The signs that don't, whatever you've been told
An old-looking fuse box is not a reason to rewire the house. It's a reason to change the fuse box, which is a fraction of the cost and a day's work. The two get conflated constantly, sometimes conveniently.
Not enough sockets is not a reason to rewire. That's a job for additional circuits or spurs, done properly.
One circuit that keeps tripping is a fault, and a fault gets traced and fixed. It doesn't condemn the other seven circuits.
Plaster cracking, a dated kitchen, or a house simply being old — none of these tell you anything about the state of the cable behind the wall. Testing does.
How you actually find out
Get an EICR. It's the only honest way to make this decision, and it costs a tiny fraction of a rewire. The insulation-resistance and continuity results across every circuit will tell you whether the cable is genuinely at the end of its life or whether you have two circuits with problems and six that are fine.
That report also gives you leverage. It's a document with numbers in it. If someone has quoted you for a full rewire and the report says the wiring is sound with three specific remedial items, you have your answer — and you can spend the difference on something you actually wanted.

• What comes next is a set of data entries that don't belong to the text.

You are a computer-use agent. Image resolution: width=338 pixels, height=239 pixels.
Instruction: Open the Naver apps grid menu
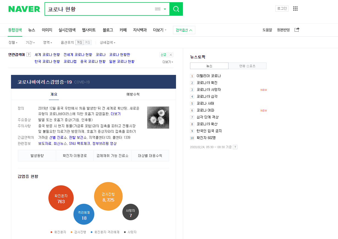295,9
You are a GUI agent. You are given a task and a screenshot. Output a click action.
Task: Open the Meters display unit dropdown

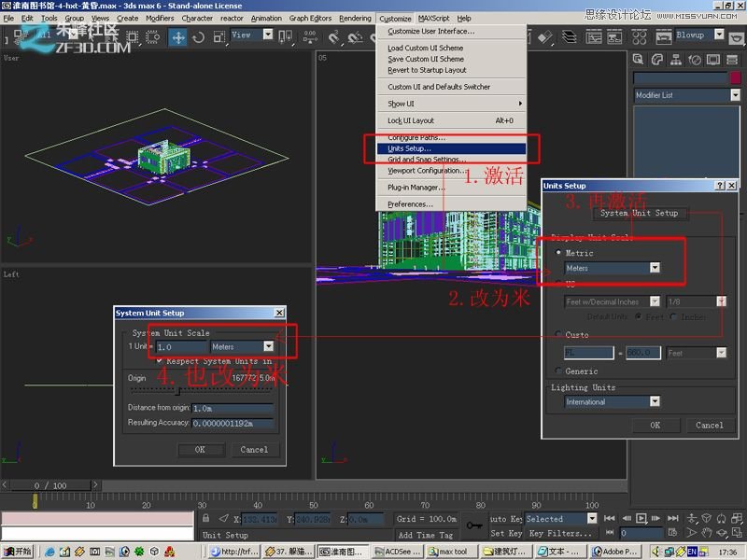(x=653, y=267)
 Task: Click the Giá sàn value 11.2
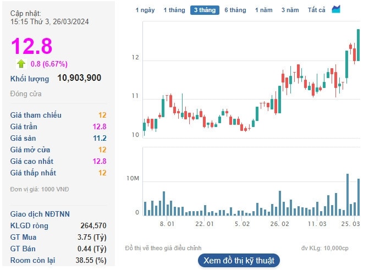coord(100,138)
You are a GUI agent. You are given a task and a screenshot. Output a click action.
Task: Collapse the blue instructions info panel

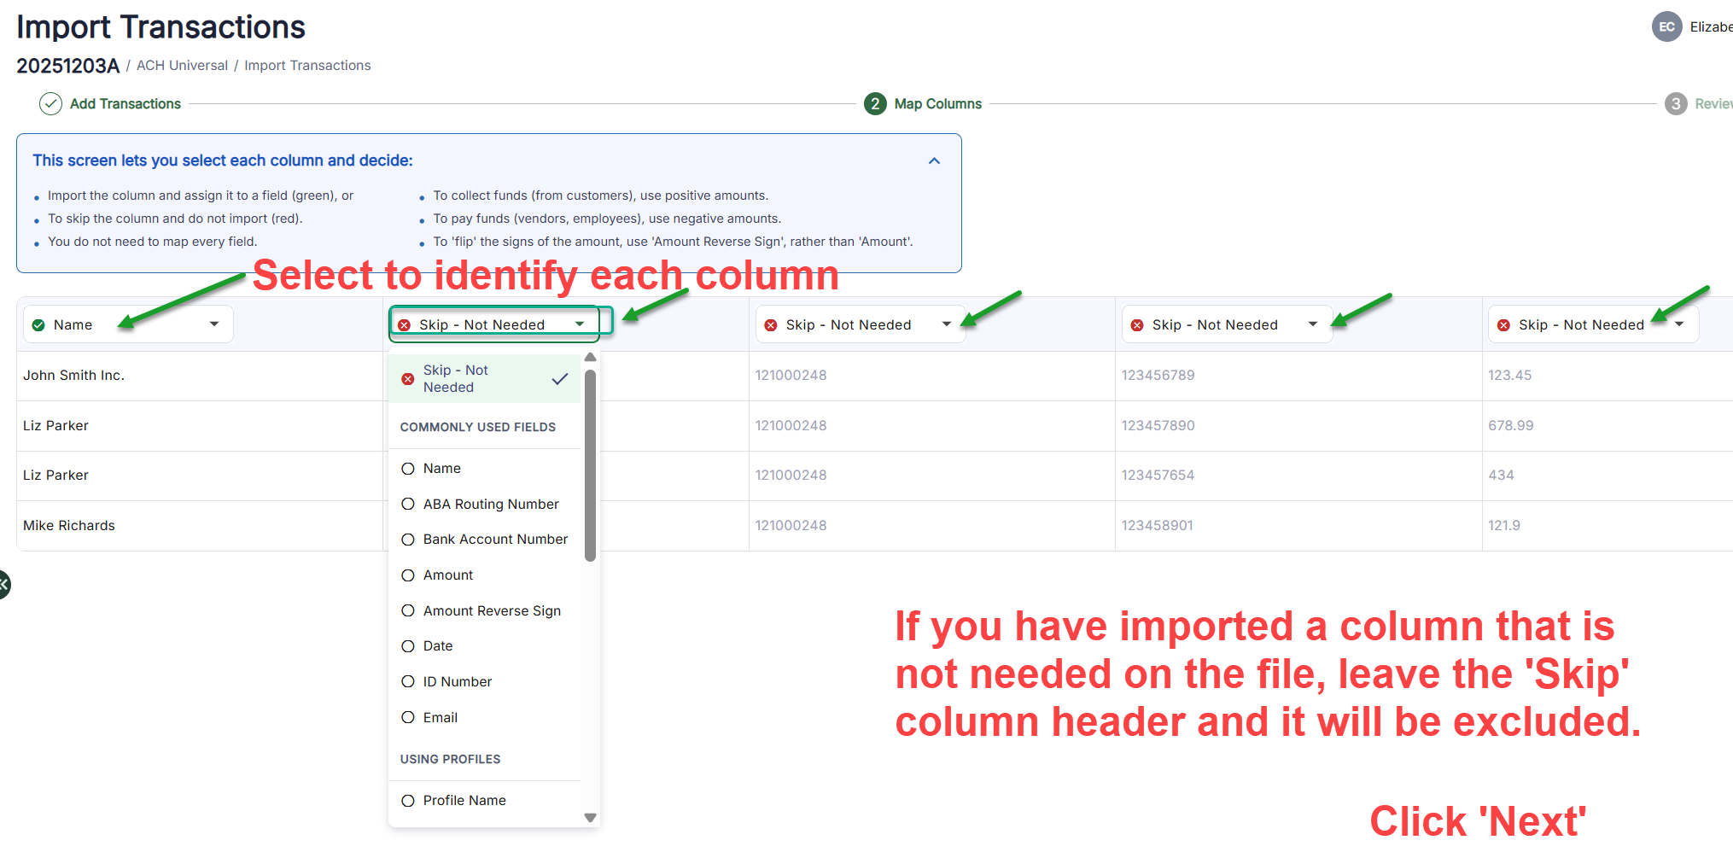click(934, 160)
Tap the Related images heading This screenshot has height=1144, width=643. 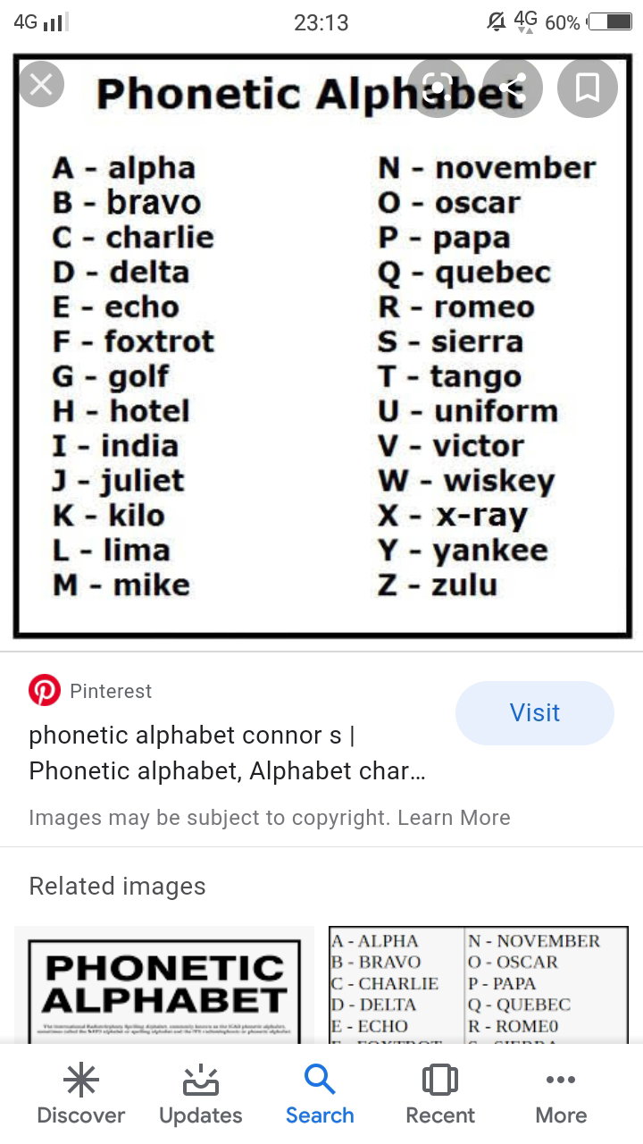tap(117, 886)
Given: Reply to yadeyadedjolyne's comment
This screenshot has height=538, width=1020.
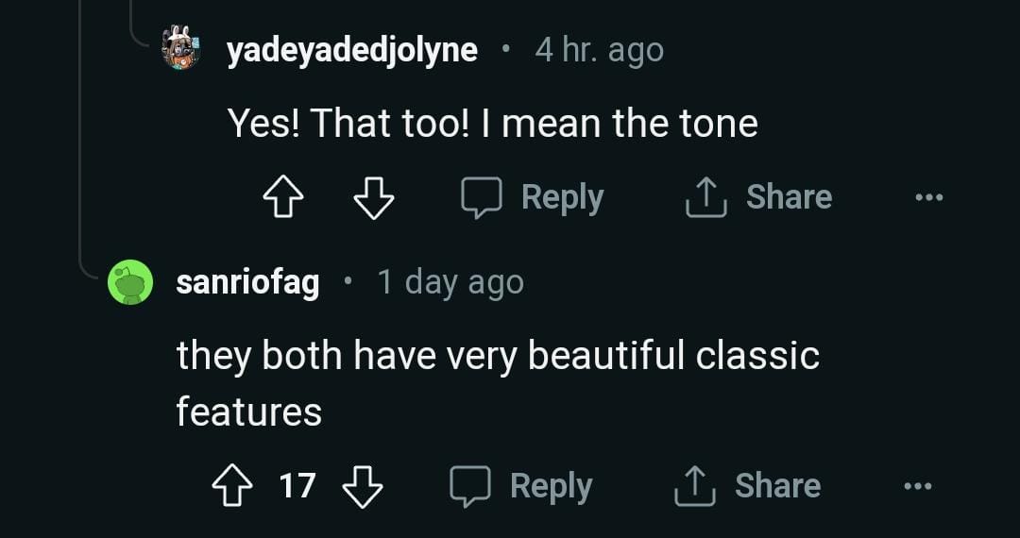Looking at the screenshot, I should pos(532,197).
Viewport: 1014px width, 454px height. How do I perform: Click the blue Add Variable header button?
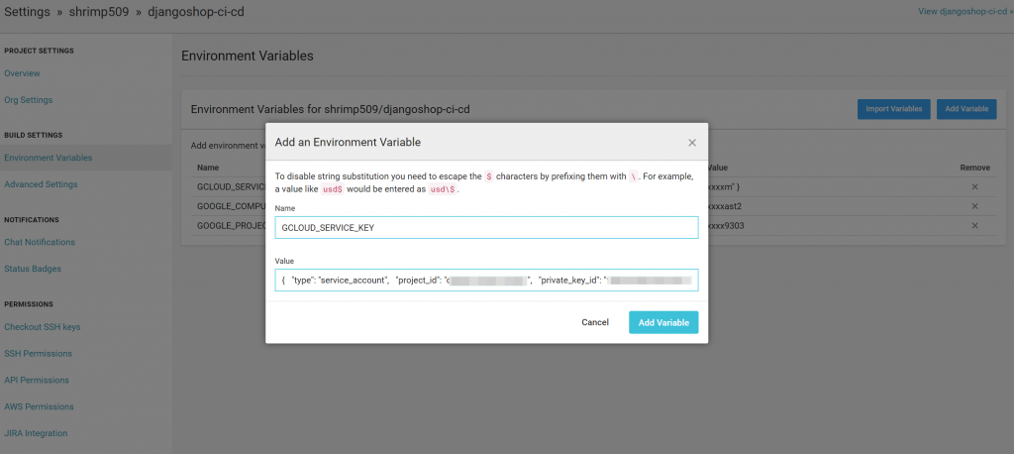pos(966,109)
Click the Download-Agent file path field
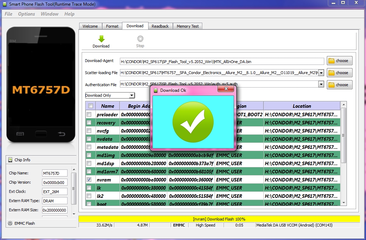 (222, 61)

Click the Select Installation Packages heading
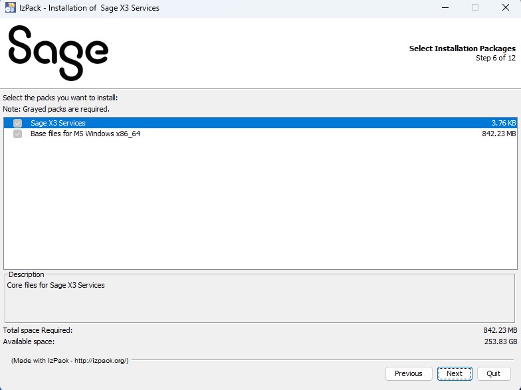tap(463, 49)
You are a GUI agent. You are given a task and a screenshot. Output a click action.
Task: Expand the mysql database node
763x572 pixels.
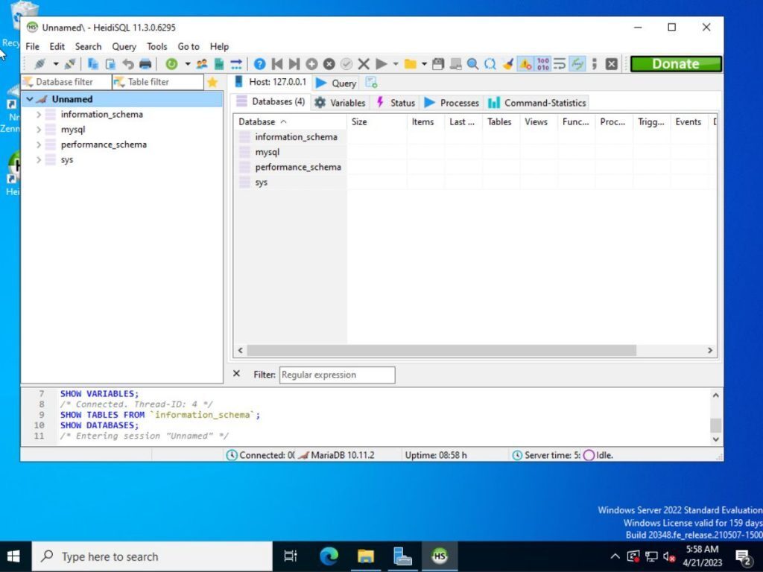pos(40,129)
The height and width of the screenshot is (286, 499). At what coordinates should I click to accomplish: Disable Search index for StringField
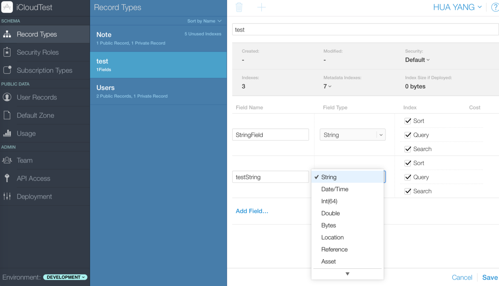tap(408, 149)
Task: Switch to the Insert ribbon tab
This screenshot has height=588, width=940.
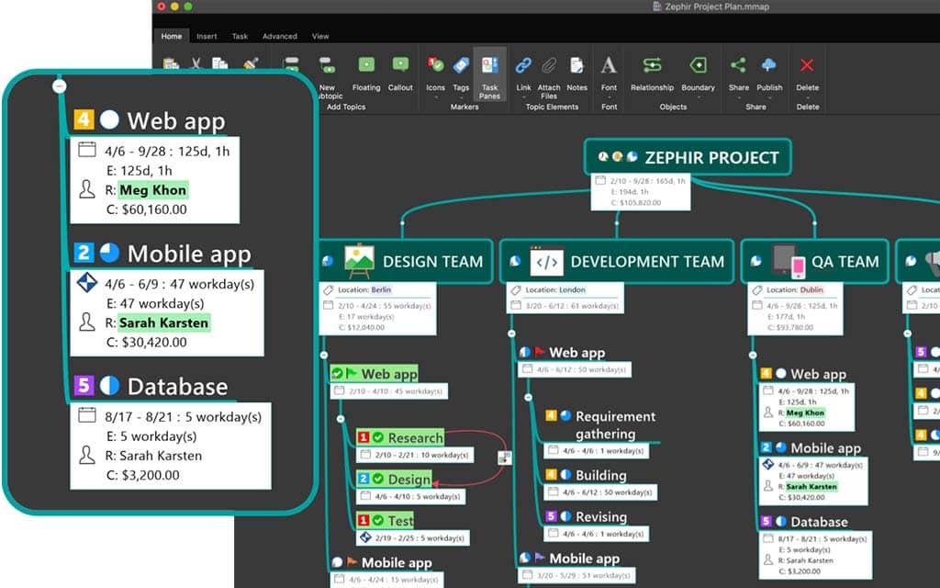Action: pyautogui.click(x=207, y=37)
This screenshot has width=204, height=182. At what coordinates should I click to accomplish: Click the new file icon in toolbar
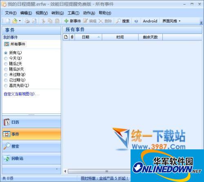pos(8,21)
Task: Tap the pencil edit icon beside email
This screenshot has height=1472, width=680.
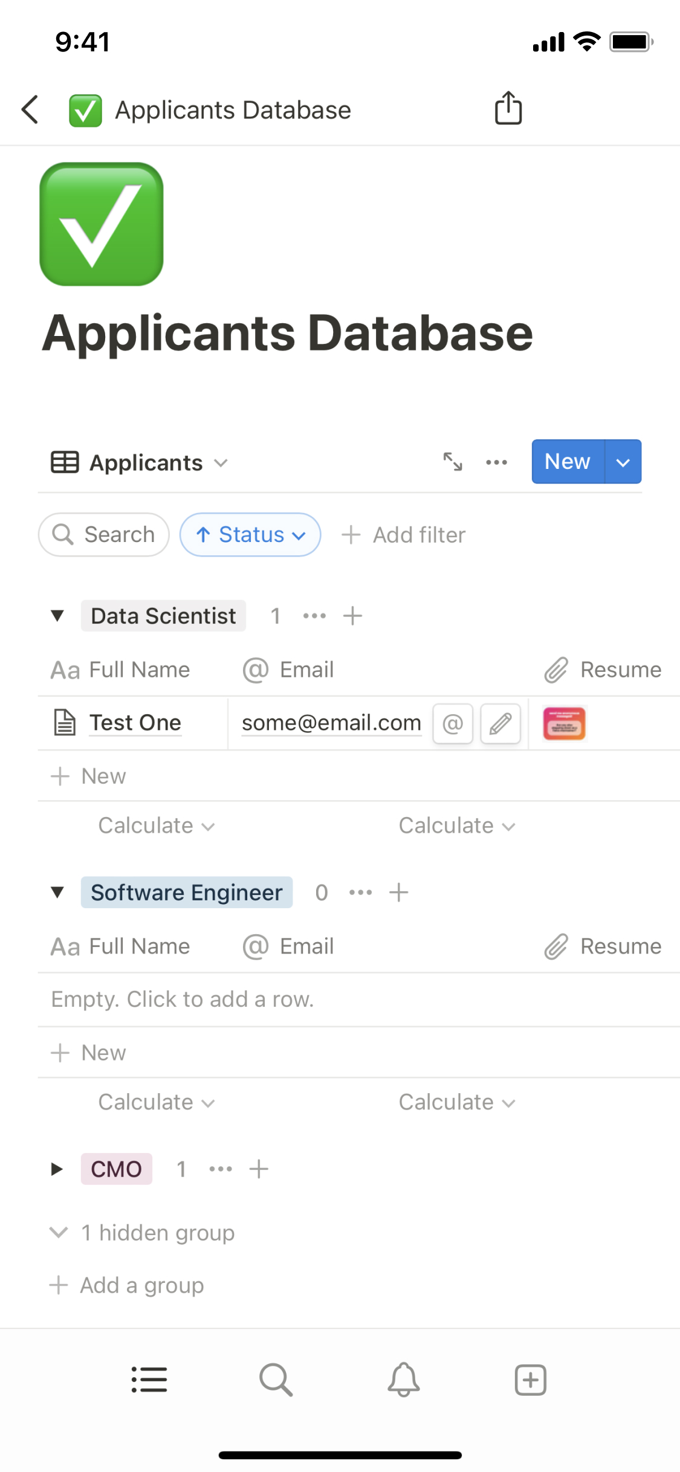Action: [500, 723]
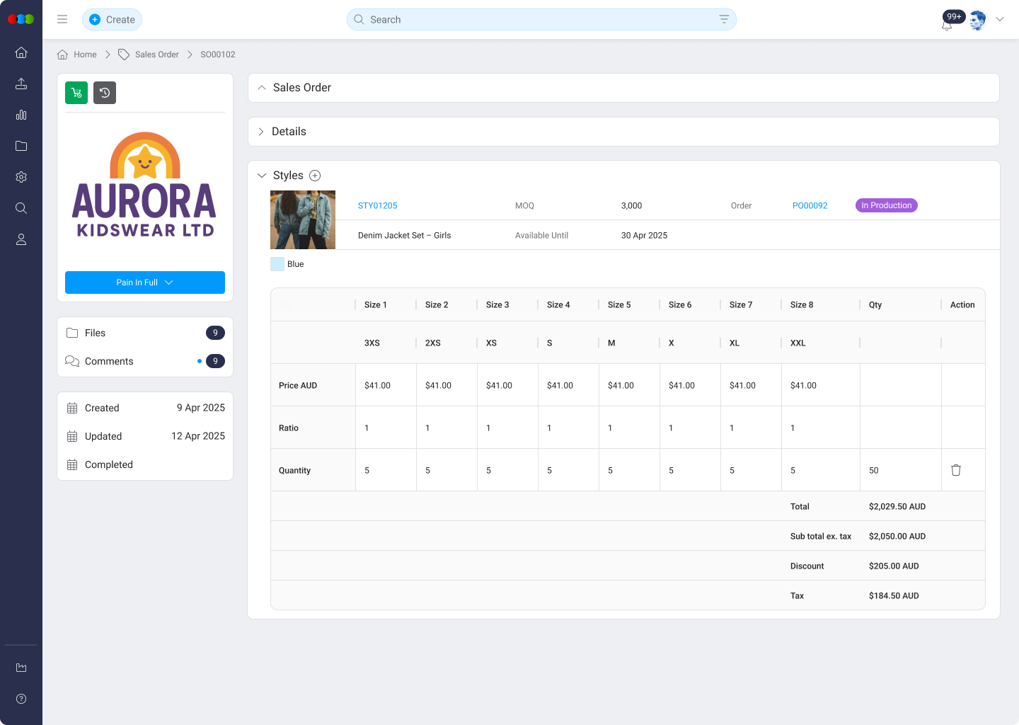Viewport: 1019px width, 725px height.
Task: Click the order history revert icon
Action: coord(104,92)
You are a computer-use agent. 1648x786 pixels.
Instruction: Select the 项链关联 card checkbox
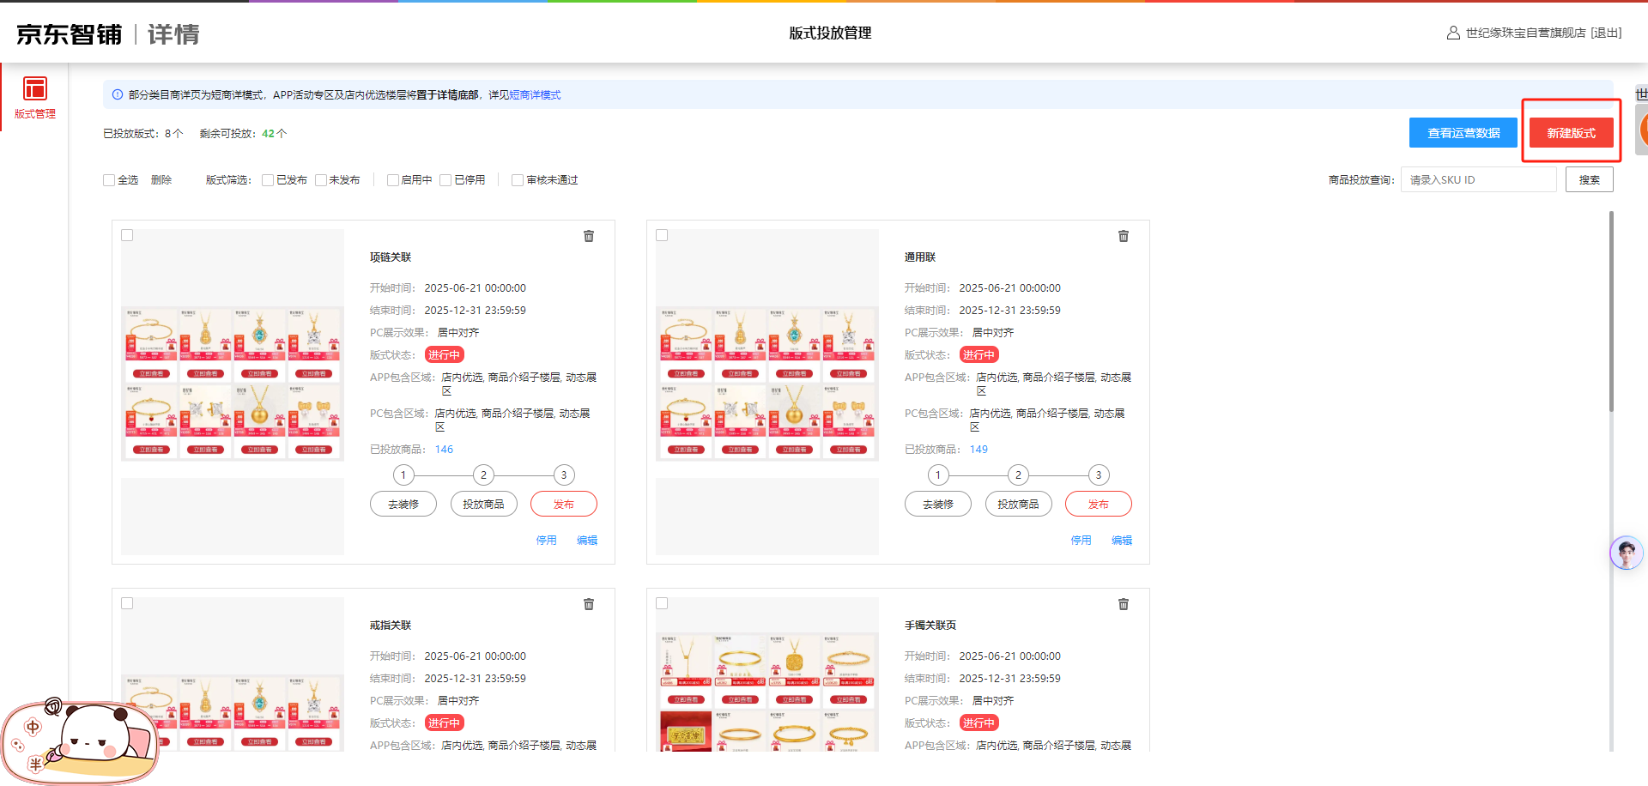127,235

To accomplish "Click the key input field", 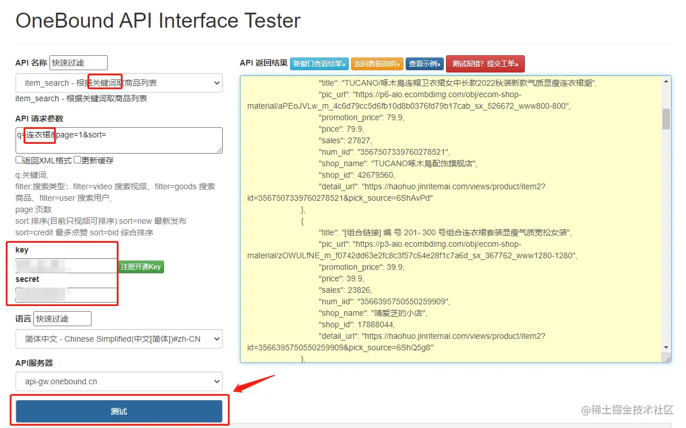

What a rewire actually involves, so you can plan
It's done in two halves. First fix: floorboards up, chases cut into walls, all the new cable run back to the board, back boxes in. The house looks considerably worse than when you started, and this is normal. Second fix: sockets, switches, lights and the new consumer unit all terminated, then the whole installation tested and energised.
Then there's making good — plastering the chases, floorboards down, decorating. That is real work and real money, and it needs to be in the conversation from the start rather than discovered afterwards. Ask any quote whether making good is included or excluded; the honest answer is usually 'chases filled, but you'll want a decorator'.
The best time to rewire a house is before you move in, or while a kitchen or bathroom is already coming out. If you're in a house you're planning to renovate anyway, get the wiring done first — nobody enjoys chasing cable through a room they've just finished.
Partial rewires are a real option
It's presented as all-or-nothing far more often than it needs to be. If the ground floor was done in the eighties and the upstairs is still on rubber, you rewire upstairs. If the lighting has no earth but the sockets are sound, you rewire the lighting.
That decision needs test results behind it, not a hunch. But it's frequently the right one, and it's worth asking about.
If you're weighing this up on a house in Doncaster and you want someone to test it and tell you honestly which job you need, call Lewis on 07467 381272.

Frequently asked questions
How old does a house have to be to need rewiring?
Age is a hint, not an answer. Anything wired before about 1970 is very likely due; anything from the 1980s onwards usually isn't unless it's been abused. But the only thing that actually decides it is the condition of the cable, and that's a test result — not a guess based on the date on the deeds.
Can I live in the house during a rewire?
It's possible but genuinely unpleasant — floors up, walls chased, power off in sections, dust everywhere. If you can be out, be out. If you can't, it's worth phasing the work room by room so you keep somewhere liveable, and that needs planning into the quote.
Do I have to rewire the whole house at once?
No. Partial rewires are common and often the correct answer — the upstairs, the lighting circuits, or one badly-done extension. An EICR tells you where the line falls.
Will I need a new consumer unit as part of a rewire?
Yes. New circuits need modern protection, and a rewire terminating into an old rewireable board would defeat the point of the exercise. It's part of the job, not an extra.